##### ИСХОДНЫЙ ТЕКСТ #####

КНИЖНЫЙ РАЗВАЛ
Опубликовано в журнале Дружба Народов, номер 6, 2000
Леонид Костюков
Посторонние соображения
Вот сборник “Genius loсi”, изданный по итогам фестиваля поэзии в Москве—Петербурге 1998 года. Как всегда, материалы сборника неравноценны, и их неравноценность является сильнейшим впечатлением. Тут обыкновенно располагается некая стрелка: критик-оптимист фокусирует
взор на удачах и сильных местах, скептик же долго и остроумно полощет перед читателем поэтические нечистоты. Веселее читать скептика, конструктивнее же оптимиста: по его наводке можно и стихи полистать. Но у меня сейчас возникают соображения как бы посторонние, боковые. Давайте попробуем, отталкиваясь от упомянутого сборника, поговорить о поэзии как таковой, а уж за здравие или за упокой получится разговор, не будем определять заранее.

#####

→ **ЗАДАНИЕ**: Продолжите статью о поэтическом сборнике «Genius loci», начав сразу после её последнего предложения.

##### ПРЕДОСТАВЛЕННЫЕ ЗАПИСИ #####

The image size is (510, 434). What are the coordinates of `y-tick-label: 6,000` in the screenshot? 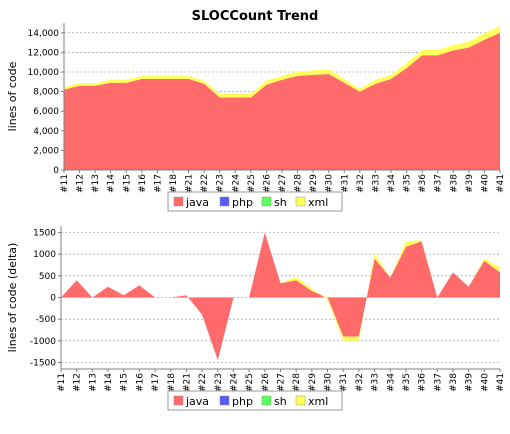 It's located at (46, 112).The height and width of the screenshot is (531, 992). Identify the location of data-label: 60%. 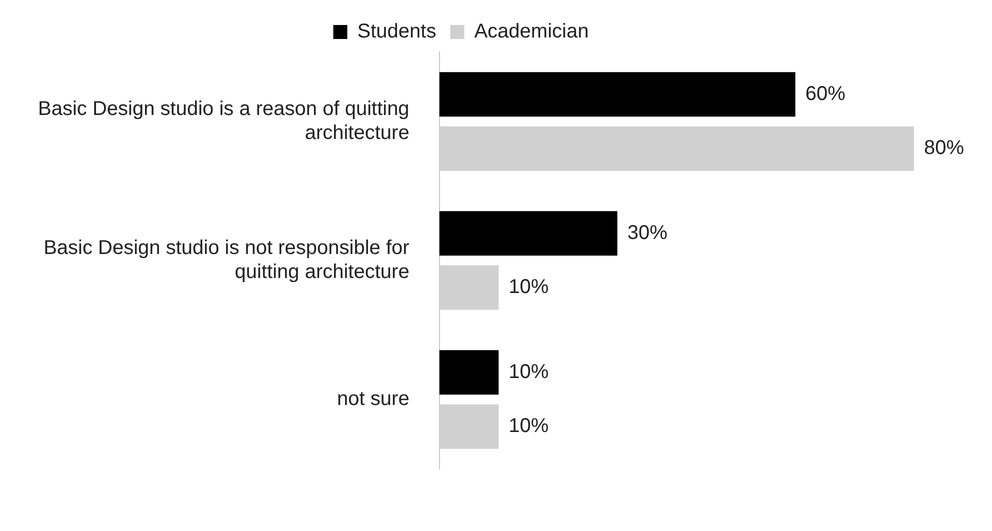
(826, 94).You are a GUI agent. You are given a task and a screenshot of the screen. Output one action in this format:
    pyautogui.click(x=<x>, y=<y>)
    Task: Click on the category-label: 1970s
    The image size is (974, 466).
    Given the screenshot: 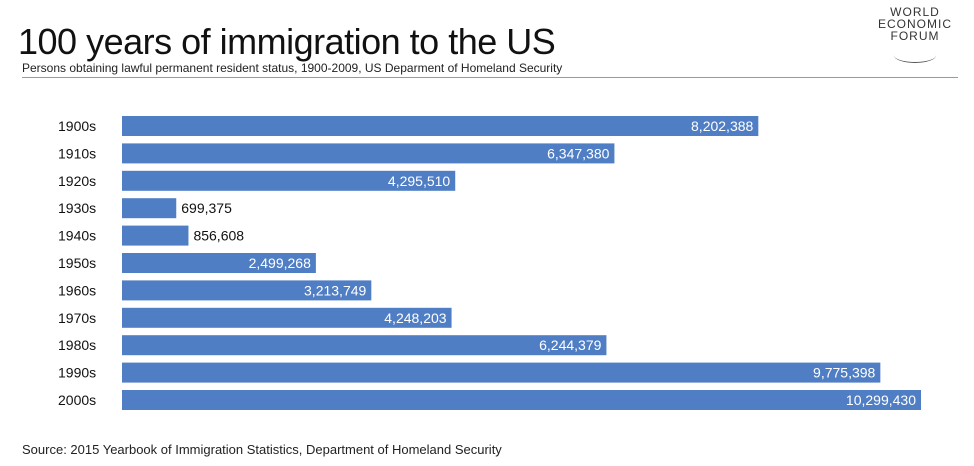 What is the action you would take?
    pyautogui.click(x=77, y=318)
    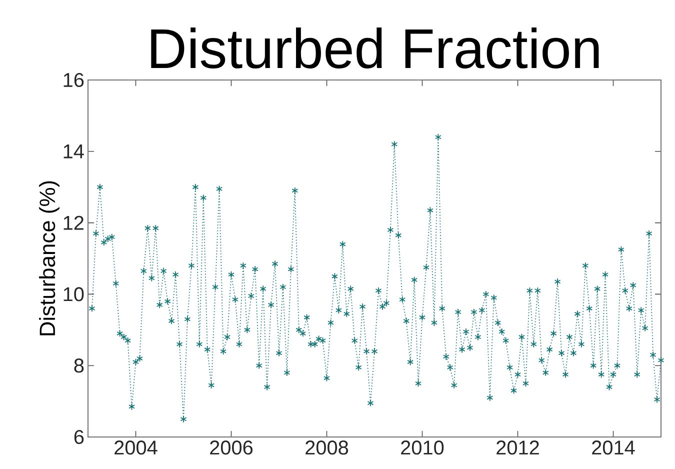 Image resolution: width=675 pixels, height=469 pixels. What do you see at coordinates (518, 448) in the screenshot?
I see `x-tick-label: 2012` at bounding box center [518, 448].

#####
##### ПРЕДОСТАВЛЕННЫЕ ЗАПИСИ #####

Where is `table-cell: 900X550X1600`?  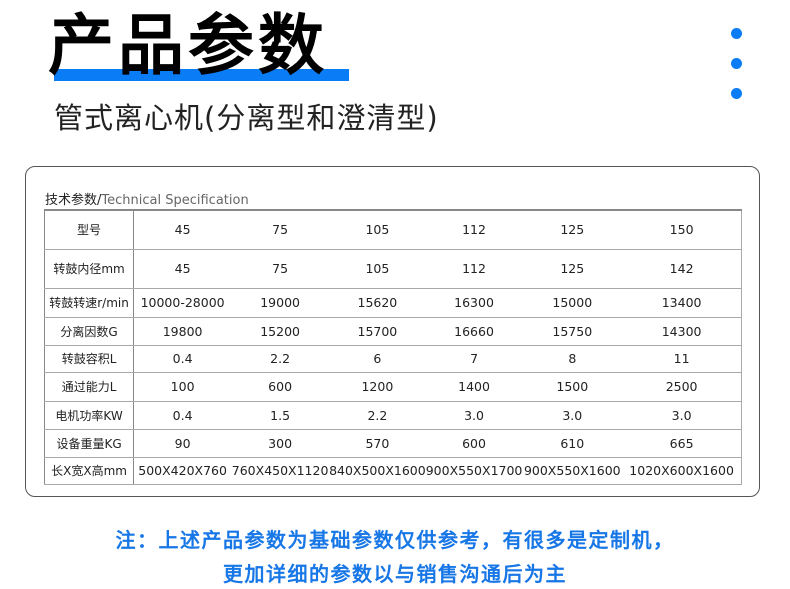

#####
##### ПРЕДОСТАВЛЕННЫЕ ЗАПИСИ #####

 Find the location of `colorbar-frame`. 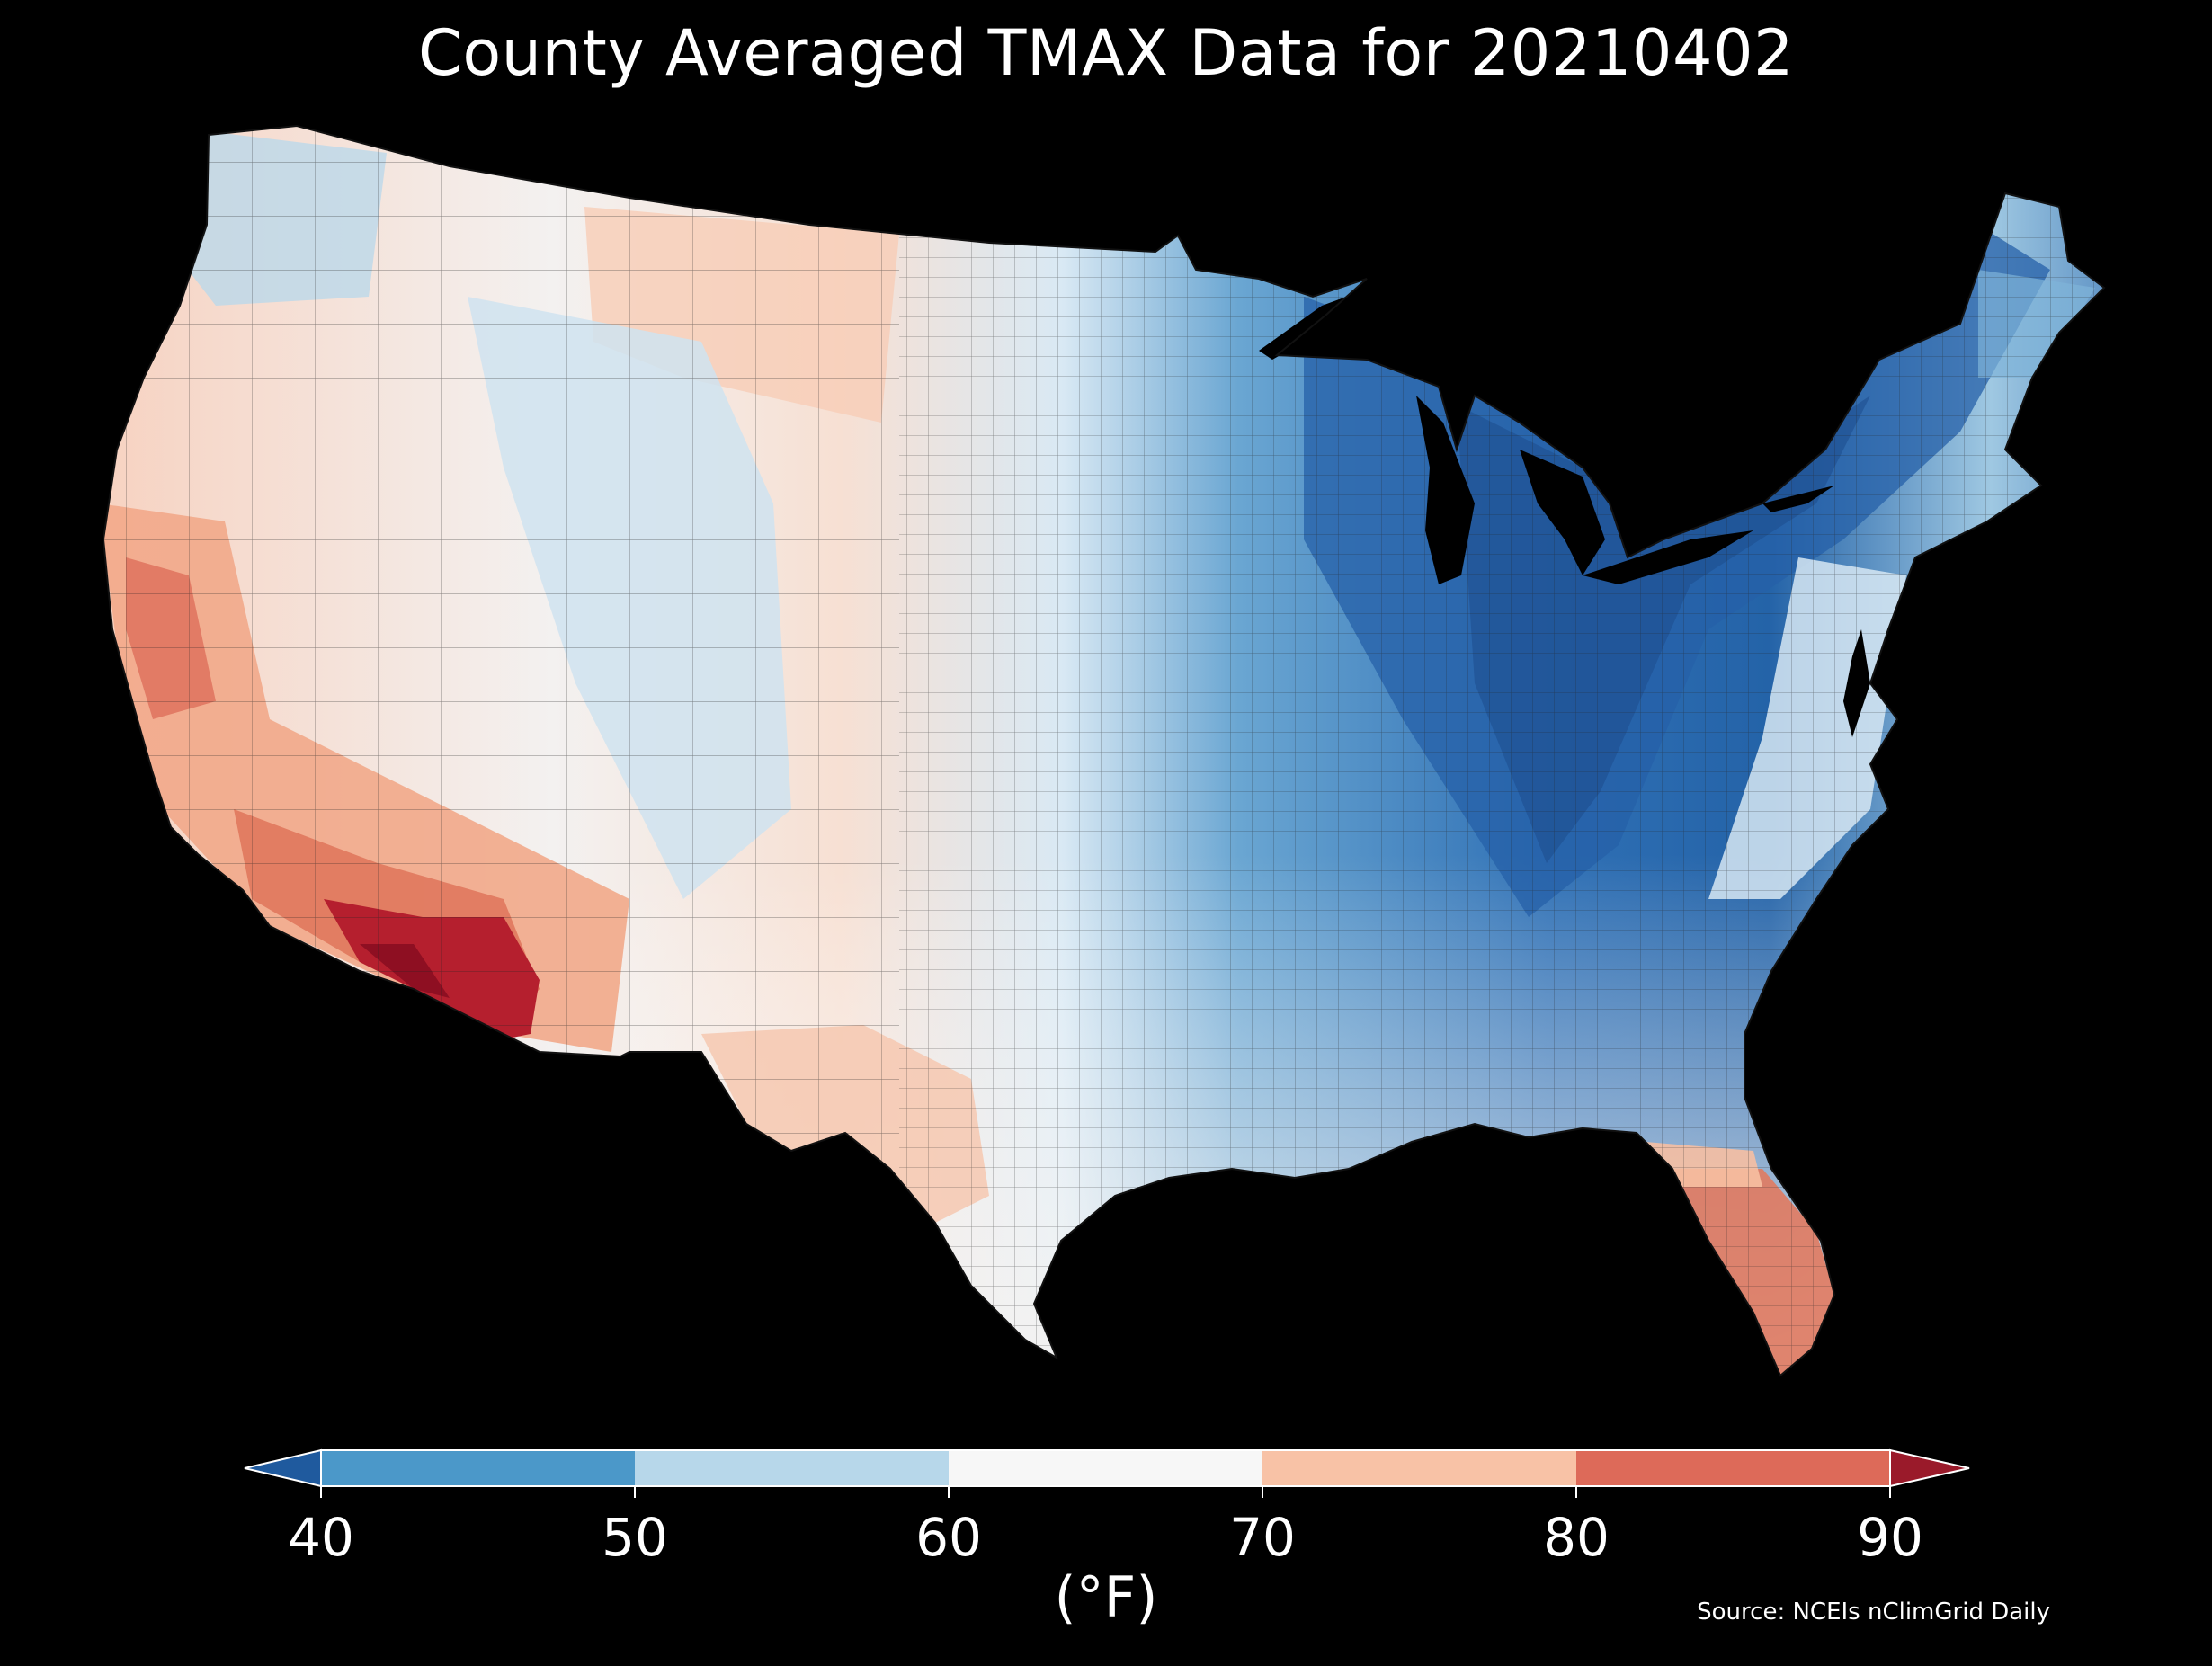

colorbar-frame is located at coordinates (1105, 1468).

#####

→ **ОТВЕТ К ЗАДАНИЮ**:
Тем более что разговор завязан уже внутри сборника, посредством внедренных в него критических материалов. В скобках заметим, что сам этот ход — нравится тебе или нет поэтическая часть, согласен ты или нет с внутренними рецензентами, — очень хорош и отвечает духу времени. Почему? Тут, наверное, сработает обратная логика — скорее удивительно, почему двадцать лет назад могли комфортно существовать поэтические сборники без критически-эссеистской прослойки. (Вероятно, потому что некоторые поэтические платформы были хорошо усвоены социумом и восстанавливались по умолчанию.) В настоящем сборнике начатый разговор о поэзии как бы наделяет саму поэтическую часть синтаксической структурой, позволяет выделить главное и придаточные предложения и прочитать само высказывание.
Впрочем, оно неплохо сформулировано одним из составителей сборника, Татьяной Михайловской, в, казалось бы, ни к чему не обязывающих слоганах:
Книга для тех, кто любит современную поэзию.
Книга для тех, кто хочет знать современную поэзию.
Книга для всех читателей конца ХХ века и наступающего ХХI.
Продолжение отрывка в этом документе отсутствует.